Я должен был накинуть пальто Жака, которое почти касалось земли и придавало мне вид странствующего пьемонтского музыканта. Недоставало только арфы. Если бы мне пришлось несколько месяцев тому назад показаться в таком виде на улице, я, кажется, умер бы со стыда, но теперь более тяжелый стыд удручал меня, и женские глаза могли смеяться надо мной, сколько им было угодно… Это было не то, что во времена резиновых калош… О, совсем не то.

— Вот теперь ты опять походишь на человека, — сказал Жак, выходя из лавки, — и я могу отвести тебя в гостиницу Пилуа; затем я пойду к торговцу железом, у которого я вел книги, и узнаю, нет ли у него для меня работы… Деньги Пьерота не вечны, — нужно подумать о нашем прокормлении.

Мне хотелось сказать ему: "Хорошо, отправляйся к своему торговцу железом, Жак. Я найду дорогу домой". Но я понимал, что он провожал меня, чтобы я не мог сбежать в Монпарнасс. О, если бы он мог читать в моей душе!

Чтобы не тревожить его, я позволил ему проводить себя в гостиницу, но, как только он удалился, я опять очутился на улице. И у меня были дела…

Я вернулся поздно. Большая черная тень нетерпеливо расхаживала в саду. Это была моя мать — Жак.

— Ты хорошо сделал, что пришел, — сказал он, дрожа от холода. — Я собирался ехать за тобой в Монпарнасс…

Я рассердился:

— Ты совсем не доверяешь мне, Жак… Это очень нехорошо… Неужели же ты никогда не изменишь своего отношения ко мне? Неужели никогда не вернешь мне евоего доверия? Клянусь тебе именем всего, что мне дорого, что я вовсе не был там, где ты предполагаешь, что эта женщина умерла для меня, что я не хочу больше видеть ее, что я всецело принадлежу тебе, и что ужасное прошлое, из которого вырвала меня твоя любовь, оставило во мне только угрызения совести… Чем могу я убедить тебя, Жак? О, если бы ты мог заглянуть в мою душу, ты увидел бы, что я не лгу.

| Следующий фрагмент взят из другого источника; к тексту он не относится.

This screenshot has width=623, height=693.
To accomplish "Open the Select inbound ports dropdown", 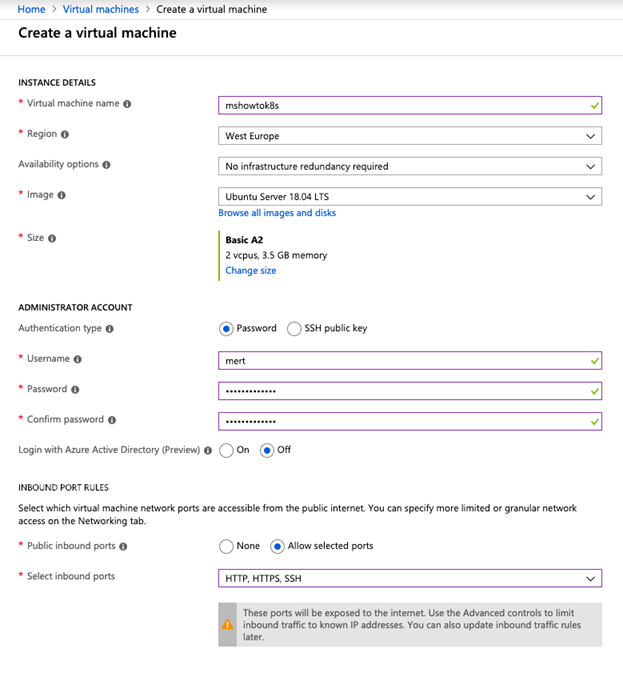I will tap(410, 578).
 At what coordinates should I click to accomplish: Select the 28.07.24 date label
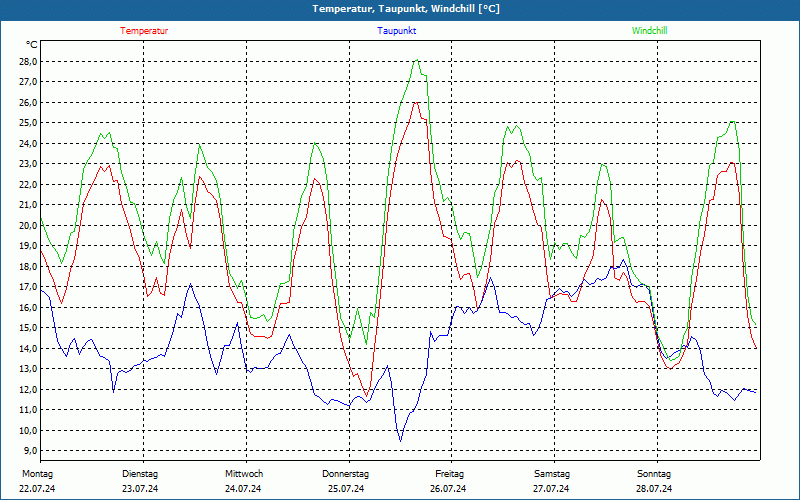coord(654,489)
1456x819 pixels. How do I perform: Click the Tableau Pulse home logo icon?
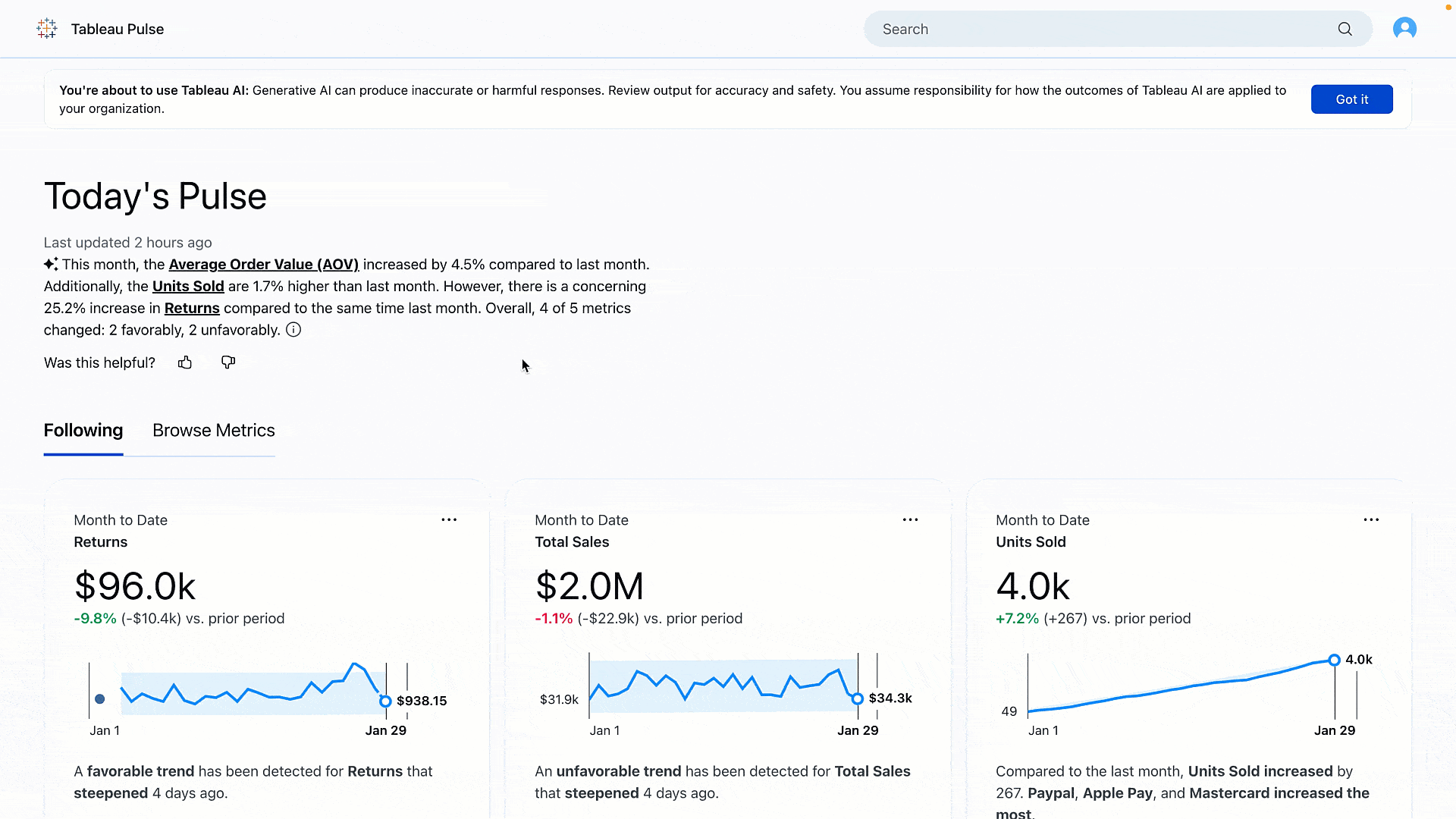point(47,28)
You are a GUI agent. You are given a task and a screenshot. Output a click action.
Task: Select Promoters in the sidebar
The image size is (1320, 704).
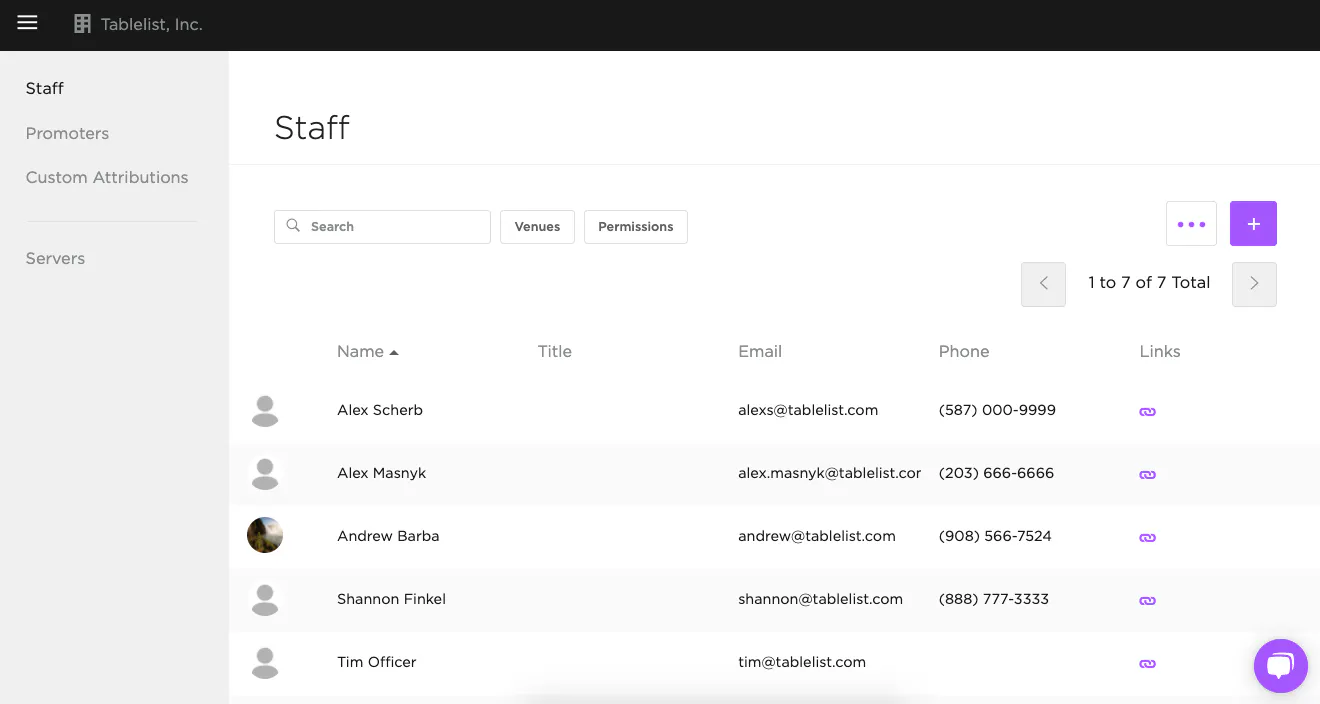[67, 133]
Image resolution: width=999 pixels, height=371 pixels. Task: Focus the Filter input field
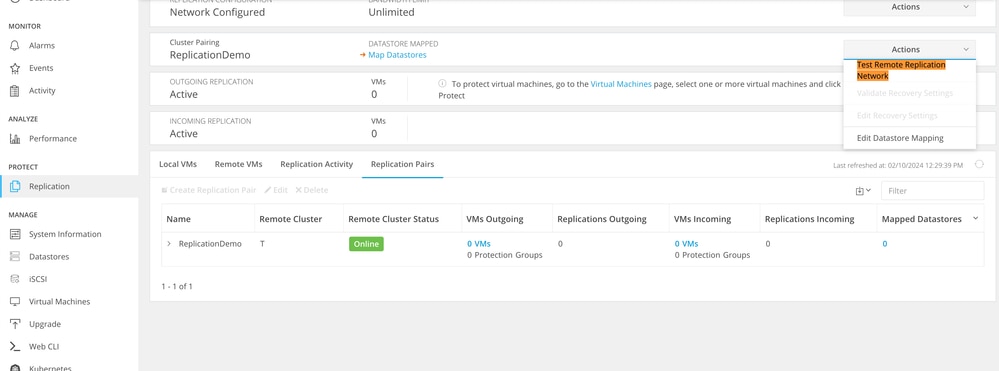click(x=932, y=191)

Я не помню в точности, что он ответил мне; помню только, что он печально качал головою, точно желая сказать: "Увы, мне самому хотелось бы верить"… И, однако, я тогда говорил совершенно искренно. У меня самого, конечно, не хватилобы мужества бежать от этой женщины, но теперь, когда другой с меня снял постыдную цепь, я почувствовал невыразимое облегчение. Я походил на человека, который решил убить себя угольным чадом и начинает раскаиваться, когда его покинуло уже сознание, и он парализован. Но вдруг приходят соседи, выламывают дверь… Струя живительного воздуха врывается в комнату, и несчастный самоубийца вдыхает его с наслаждением, радуясь жизни и обещая никогда не повторять этого покушения… И я после пяти месяцев нравственного обморока с наслаждением вдыхал чистый, живительный воздух честной жизни и клянусь богом, что мне не хотелось повторять опыт… Этому Жак не хотел верить, и никакие клятвы в мире не могли убедить его в моей искренности… Бедняга! Он столько выстрадал из-за меня!